Rewrite each of the records below, replacing "screenshot" with "capture" wherever it occurs and leaving everything else unchanged. Leave the pictures out of your answer.
** START OF DATA FOR PROCESSING **
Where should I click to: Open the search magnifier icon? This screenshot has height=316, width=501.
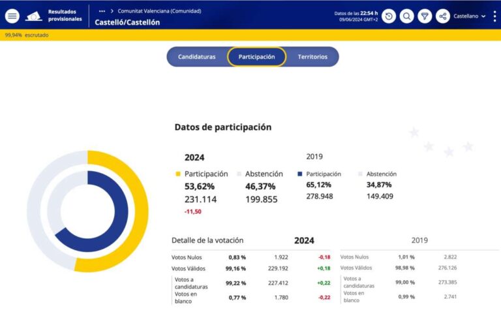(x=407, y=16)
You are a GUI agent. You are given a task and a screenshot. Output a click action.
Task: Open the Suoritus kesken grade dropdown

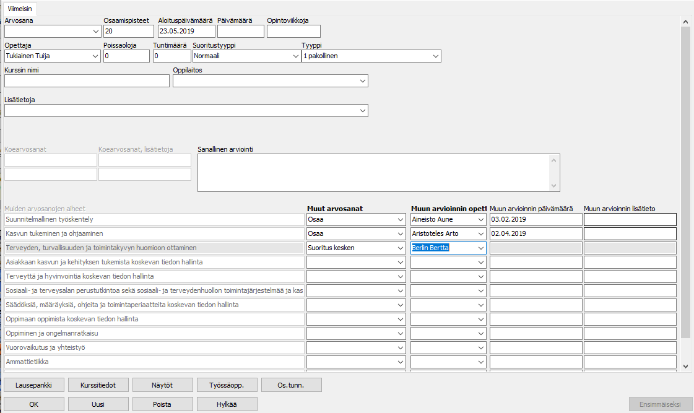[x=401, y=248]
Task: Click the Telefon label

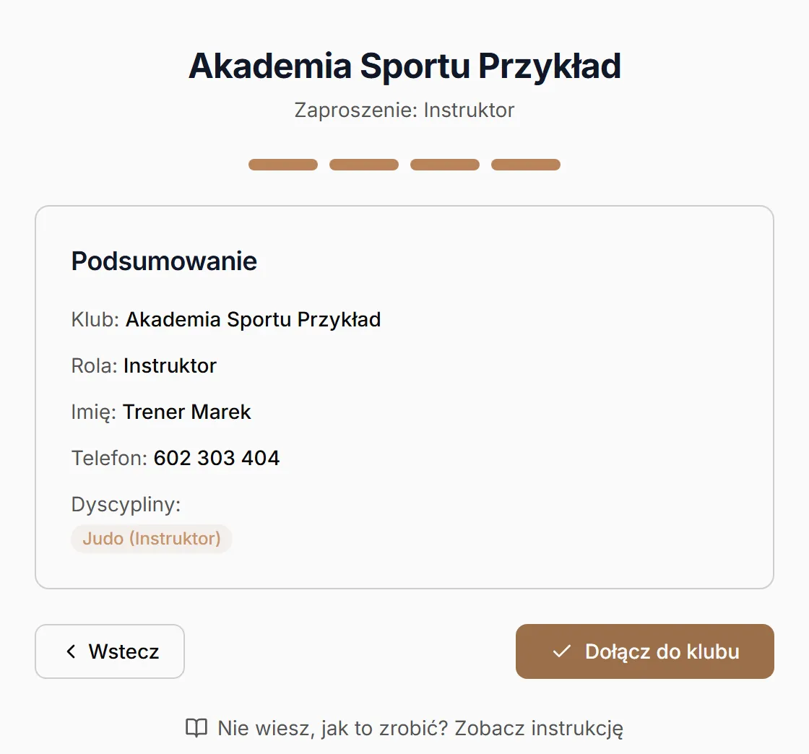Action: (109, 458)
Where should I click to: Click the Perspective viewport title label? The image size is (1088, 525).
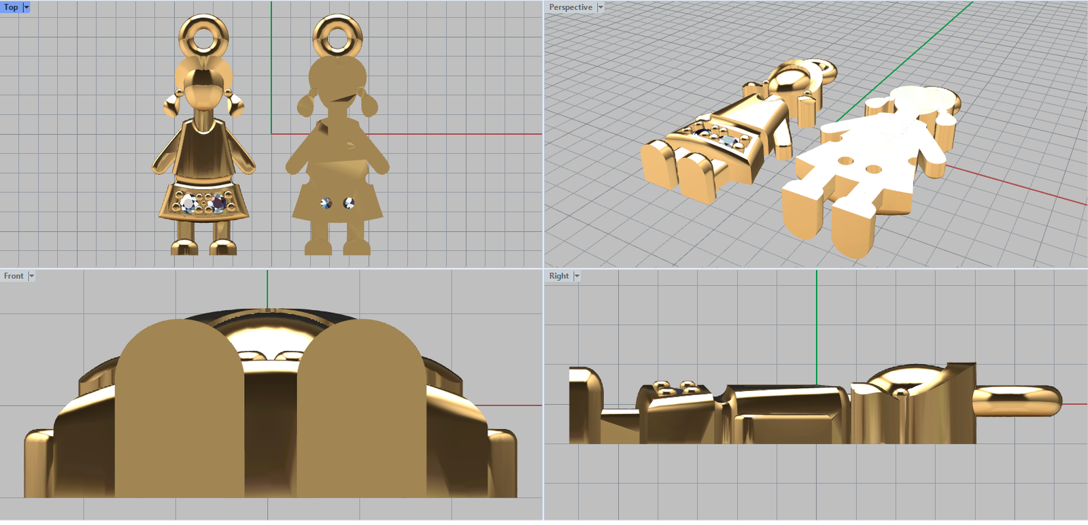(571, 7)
** END OF DATA FOR PROCESSING **
» **RESPONSE TO THE EXERCISE**:
Where should I click to: Open the search magnifier icon? This capture has height=316, width=501.
(x=407, y=16)
You are a GUI agent. You are given a task and a capture. Output a click action.
Task: Open the Suoritus kesken grade dropdown

[x=401, y=248]
Task: Click the Telefon label

Action: (109, 458)
Where should I click to: Click the Perspective viewport title label? The image size is (1088, 525).
(571, 7)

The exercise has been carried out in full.